## Saved data entries

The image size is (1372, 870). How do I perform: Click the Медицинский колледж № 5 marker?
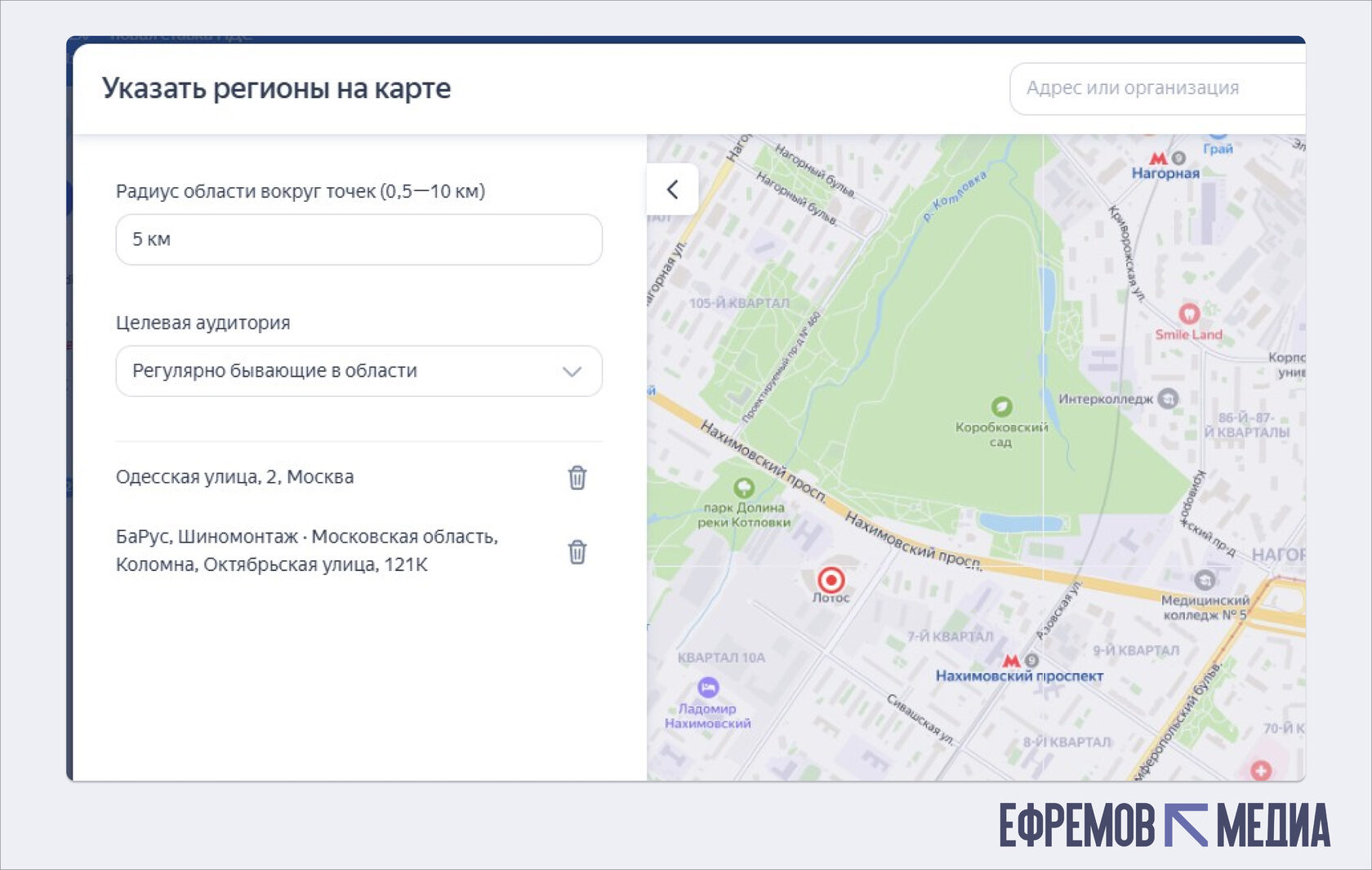coord(1205,580)
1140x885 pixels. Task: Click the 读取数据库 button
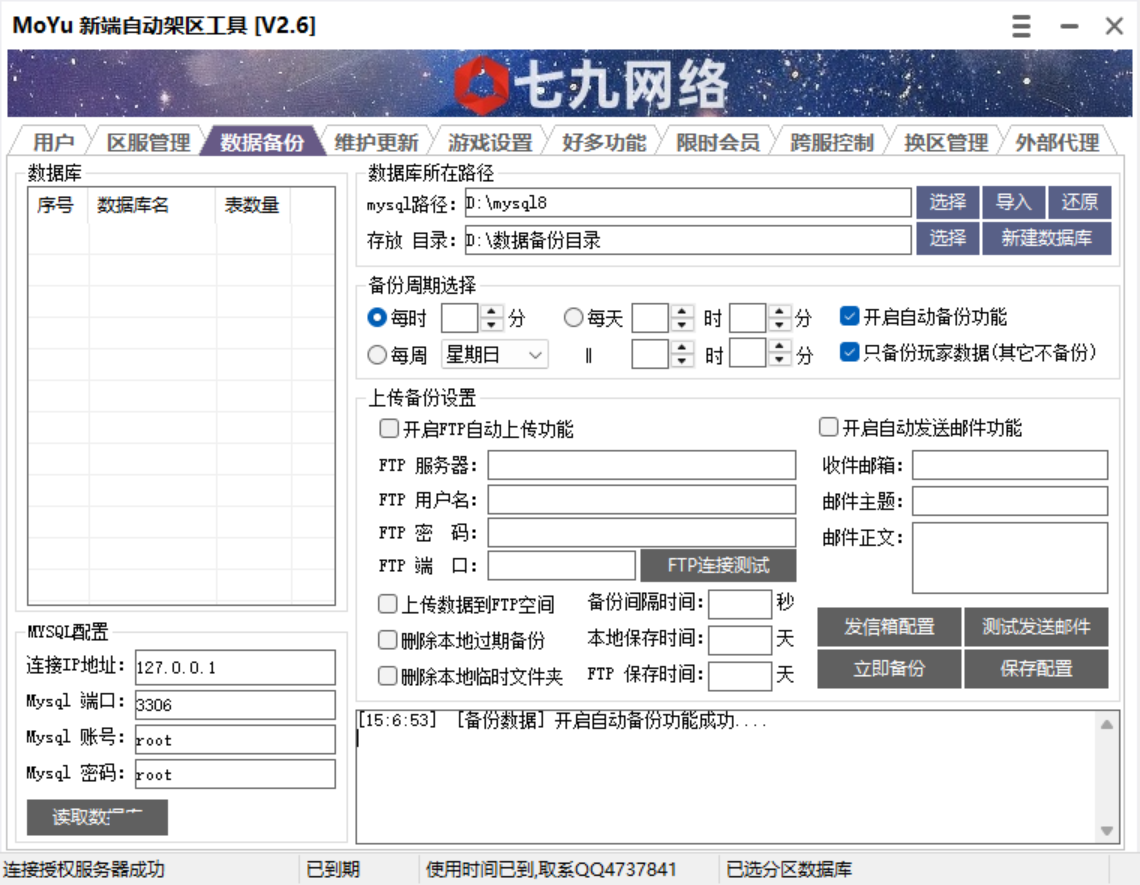coord(100,817)
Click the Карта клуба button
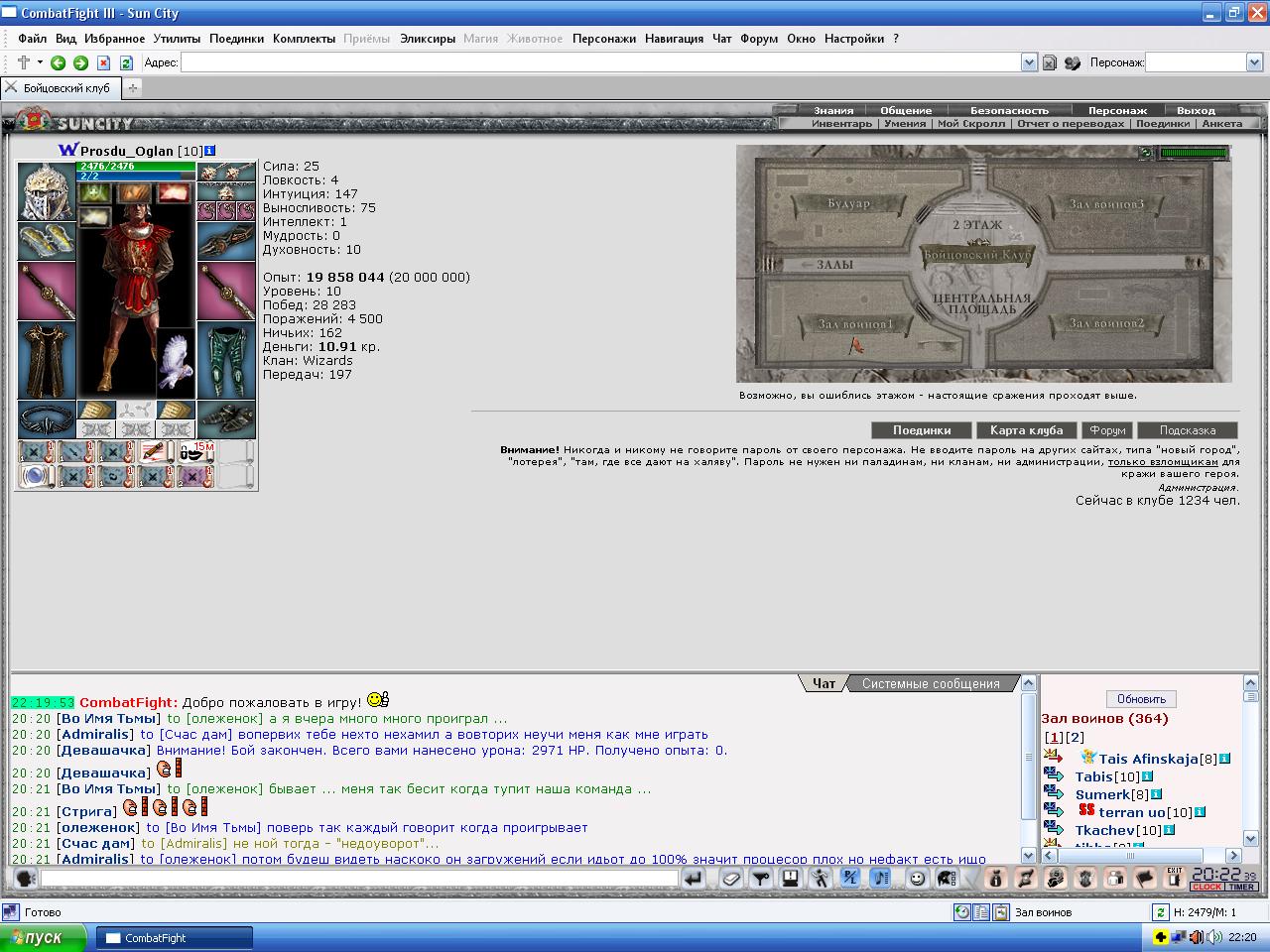This screenshot has width=1270, height=952. pyautogui.click(x=1026, y=430)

## Task to complete
Only the lines from the line with "1140x885 pixels. Task: Click the 读取数据库 button" through the end of the entries above, copied exactly and with both ends included, belong in the response; the pictures do not.

## Output of the exercise
1140x885 pixels. Task: Click the 读取数据库 button
coord(100,817)
Click the Карта клуба button
This screenshot has width=1270, height=952. pyautogui.click(x=1026, y=430)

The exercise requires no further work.